Task statement ▸ Search the listing below for the word "screenshot" and copy each line that holds it.

Dataset entries ▸

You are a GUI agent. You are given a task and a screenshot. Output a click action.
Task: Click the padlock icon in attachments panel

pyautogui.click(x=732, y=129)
---
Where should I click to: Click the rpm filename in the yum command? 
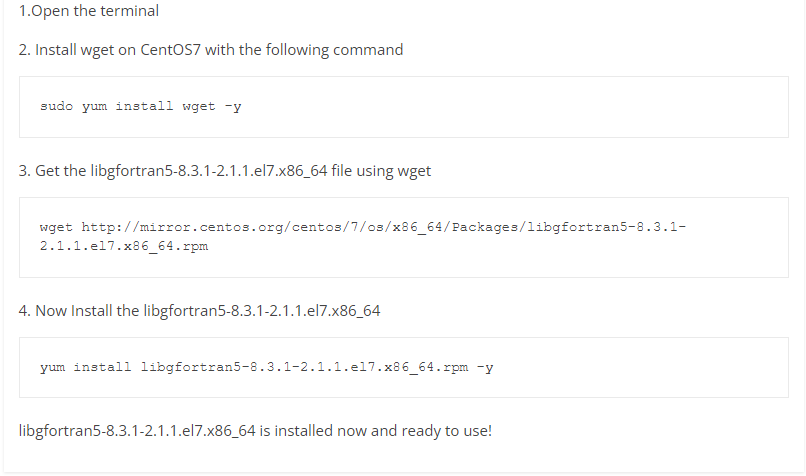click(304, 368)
==
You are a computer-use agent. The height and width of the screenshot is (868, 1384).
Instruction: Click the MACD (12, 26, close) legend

Solved exercise ▸
You are a GUI agent. You are given a task and a screenshot. Output a click action.
You are a computer-use agent. The height and width of the screenshot is (868, 1384).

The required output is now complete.